*Aim of the exercise*
Start to finish, copy the data exactly.

───── Records

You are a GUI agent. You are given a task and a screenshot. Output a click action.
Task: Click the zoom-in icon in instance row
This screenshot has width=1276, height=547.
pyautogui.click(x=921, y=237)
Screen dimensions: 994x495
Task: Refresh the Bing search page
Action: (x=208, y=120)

──────────

*Expected answer*
You are a GUI agent. You are given a task and a screenshot. Output a click action.
Task: Click the zoom-in icon in instance row
This screenshot has width=1276, height=547.
pyautogui.click(x=921, y=237)
Screen dimensions: 994x495
Task: Refresh the Bing search page
Action: (x=208, y=120)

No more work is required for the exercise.